* begin *

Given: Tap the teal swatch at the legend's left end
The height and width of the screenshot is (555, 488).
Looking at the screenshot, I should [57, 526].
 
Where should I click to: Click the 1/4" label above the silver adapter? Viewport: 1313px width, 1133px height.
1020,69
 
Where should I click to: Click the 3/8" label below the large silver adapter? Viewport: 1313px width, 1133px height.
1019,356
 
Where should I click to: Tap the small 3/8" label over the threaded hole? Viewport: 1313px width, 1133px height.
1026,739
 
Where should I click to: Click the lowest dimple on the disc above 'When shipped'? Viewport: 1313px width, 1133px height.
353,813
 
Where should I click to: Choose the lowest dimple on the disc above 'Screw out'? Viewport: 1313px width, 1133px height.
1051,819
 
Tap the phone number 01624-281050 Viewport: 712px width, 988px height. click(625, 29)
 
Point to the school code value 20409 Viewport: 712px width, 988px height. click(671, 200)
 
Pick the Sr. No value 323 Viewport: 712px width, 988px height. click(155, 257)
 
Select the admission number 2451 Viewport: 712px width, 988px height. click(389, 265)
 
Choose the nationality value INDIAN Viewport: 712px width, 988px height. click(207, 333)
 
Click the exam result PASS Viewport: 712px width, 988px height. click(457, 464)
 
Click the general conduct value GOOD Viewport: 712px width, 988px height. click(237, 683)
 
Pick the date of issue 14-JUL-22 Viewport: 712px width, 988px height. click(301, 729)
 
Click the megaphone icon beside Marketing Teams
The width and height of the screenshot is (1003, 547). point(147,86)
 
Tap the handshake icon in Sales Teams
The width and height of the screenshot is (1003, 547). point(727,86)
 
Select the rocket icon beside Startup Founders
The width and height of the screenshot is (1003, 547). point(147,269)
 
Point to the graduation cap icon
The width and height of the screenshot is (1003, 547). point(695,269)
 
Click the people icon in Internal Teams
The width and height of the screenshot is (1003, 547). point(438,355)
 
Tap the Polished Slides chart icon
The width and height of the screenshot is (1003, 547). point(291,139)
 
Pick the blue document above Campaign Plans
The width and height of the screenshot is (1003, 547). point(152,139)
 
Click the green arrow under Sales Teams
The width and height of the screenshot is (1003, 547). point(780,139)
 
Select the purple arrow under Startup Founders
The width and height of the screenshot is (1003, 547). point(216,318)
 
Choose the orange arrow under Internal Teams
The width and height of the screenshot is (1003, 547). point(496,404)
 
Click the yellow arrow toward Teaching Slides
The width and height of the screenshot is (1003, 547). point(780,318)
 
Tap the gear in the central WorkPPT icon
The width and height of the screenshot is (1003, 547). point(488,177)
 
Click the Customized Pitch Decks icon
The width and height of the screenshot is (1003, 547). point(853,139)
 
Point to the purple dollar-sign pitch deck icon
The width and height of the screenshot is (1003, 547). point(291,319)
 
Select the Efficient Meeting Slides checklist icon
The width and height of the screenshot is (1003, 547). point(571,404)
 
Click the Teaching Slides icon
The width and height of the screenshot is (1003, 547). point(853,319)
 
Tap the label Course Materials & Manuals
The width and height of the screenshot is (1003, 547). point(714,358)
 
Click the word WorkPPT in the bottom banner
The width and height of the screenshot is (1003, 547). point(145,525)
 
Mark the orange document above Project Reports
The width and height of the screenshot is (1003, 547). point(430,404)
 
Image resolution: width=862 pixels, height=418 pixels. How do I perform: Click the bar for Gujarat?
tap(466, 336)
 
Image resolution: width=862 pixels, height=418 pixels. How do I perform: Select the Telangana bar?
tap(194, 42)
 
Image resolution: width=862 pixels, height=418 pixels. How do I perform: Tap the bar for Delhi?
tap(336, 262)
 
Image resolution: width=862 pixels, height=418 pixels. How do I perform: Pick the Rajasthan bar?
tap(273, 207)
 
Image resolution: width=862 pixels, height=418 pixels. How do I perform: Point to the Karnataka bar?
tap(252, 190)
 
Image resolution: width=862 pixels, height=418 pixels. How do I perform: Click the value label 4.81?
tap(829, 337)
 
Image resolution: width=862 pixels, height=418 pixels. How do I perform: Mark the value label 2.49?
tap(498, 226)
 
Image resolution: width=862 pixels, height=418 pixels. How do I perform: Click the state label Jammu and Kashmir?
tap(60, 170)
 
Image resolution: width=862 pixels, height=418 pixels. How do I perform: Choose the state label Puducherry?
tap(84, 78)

* end *

BRIEF>
Please update all of the records above by replacing every "Where should I click to" with "Where do I click to" and leaving everything else unchanged.

RESULT FOR THIS EXERCISE>
Given: Tap the teal swatch at the legend's left end
The height and width of the screenshot is (555, 488).
Looking at the screenshot, I should [57, 526].
 
Where do I click to: Click the 1/4" label above the silver adapter? Viewport: 1313px width, 1133px height.
1020,69
 
Where do I click to: Click the 3/8" label below the large silver adapter? Viewport: 1313px width, 1133px height.
1019,356
 
Where do I click to: Tap the small 3/8" label over the threaded hole? Viewport: 1313px width, 1133px height.
1026,739
 
Where do I click to: Click the lowest dimple on the disc above 'When shipped'? Viewport: 1313px width, 1133px height.
353,813
 
Where do I click to: Choose the lowest dimple on the disc above 'Screw out'? Viewport: 1313px width, 1133px height.
1051,819
 
Tap the phone number 01624-281050 Viewport: 712px width, 988px height. click(625, 29)
 
Point to the school code value 20409 Viewport: 712px width, 988px height. click(671, 200)
 
Pick the Sr. No value 323 Viewport: 712px width, 988px height. click(155, 257)
 
Select the admission number 2451 Viewport: 712px width, 988px height. click(389, 265)
 
Choose the nationality value INDIAN Viewport: 712px width, 988px height. click(207, 333)
 
Click the exam result PASS Viewport: 712px width, 988px height. click(457, 464)
 
Click the general conduct value GOOD Viewport: 712px width, 988px height. click(237, 683)
 
Pick the date of issue 14-JUL-22 Viewport: 712px width, 988px height. click(301, 729)
 
Click the megaphone icon beside Marketing Teams
The width and height of the screenshot is (1003, 547). point(147,86)
 
Tap the handshake icon in Sales Teams
The width and height of the screenshot is (1003, 547). point(727,86)
 
Select the rocket icon beside Startup Founders
The width and height of the screenshot is (1003, 547). point(147,269)
 
Point to the graduation cap icon
The width and height of the screenshot is (1003, 547). point(695,269)
 
Click the people icon in Internal Teams
The width and height of the screenshot is (1003, 547). point(438,355)
 
Tap the Polished Slides chart icon
The width and height of the screenshot is (1003, 547). point(291,139)
 
Pick the blue document above Campaign Plans
The width and height of the screenshot is (1003, 547). point(152,139)
 
Click the green arrow under Sales Teams
The width and height of the screenshot is (1003, 547). point(780,139)
 
Select the purple arrow under Startup Founders
The width and height of the screenshot is (1003, 547). point(216,318)
 
Choose the orange arrow under Internal Teams
The width and height of the screenshot is (1003, 547). point(496,404)
 
Click the yellow arrow toward Teaching Slides
The width and height of the screenshot is (1003, 547). point(780,318)
 
Tap the gear in the central WorkPPT icon
The width and height of the screenshot is (1003, 547). point(488,177)
 
Click the Customized Pitch Decks icon
The width and height of the screenshot is (1003, 547). point(853,139)
 
Point to the purple dollar-sign pitch deck icon
The width and height of the screenshot is (1003, 547). point(291,319)
 
Select the Efficient Meeting Slides checklist icon
The width and height of the screenshot is (1003, 547). point(571,404)
 
Click the Teaching Slides icon
The width and height of the screenshot is (1003, 547). point(853,319)
 
Tap the label Course Materials & Manuals
The width and height of the screenshot is (1003, 547). point(714,358)
 
Click the word WorkPPT in the bottom banner
The width and height of the screenshot is (1003, 547). point(145,525)
 
Mark the orange document above Project Reports
The width and height of the screenshot is (1003, 547). point(430,404)
 
Image resolution: width=862 pixels, height=418 pixels. How do I perform: Click the bar for Gujarat?
tap(466, 336)
 
Image resolution: width=862 pixels, height=418 pixels. How do I perform: Select the Telangana bar?
tap(194, 42)
 
Image resolution: width=862 pixels, height=418 pixels. How do I perform: Tap the bar for Delhi?
tap(336, 262)
 
Image resolution: width=862 pixels, height=418 pixels. How do I perform: Pick the Rajasthan bar?
tap(273, 207)
 
Image resolution: width=862 pixels, height=418 pixels. How do I perform: Point to the Karnataka bar?
tap(252, 190)
 
Image resolution: width=862 pixels, height=418 pixels. How do I perform: Click the value label 4.81?
tap(829, 337)
 
Image resolution: width=862 pixels, height=418 pixels. How do I perform: Mark the value label 2.49?
tap(498, 226)
 
Image resolution: width=862 pixels, height=418 pixels. How do I perform: Click the state label Jammu and Kashmir?
tap(60, 170)
 
Image resolution: width=862 pixels, height=418 pixels. How do I perform: Choose the state label Puducherry?
tap(84, 78)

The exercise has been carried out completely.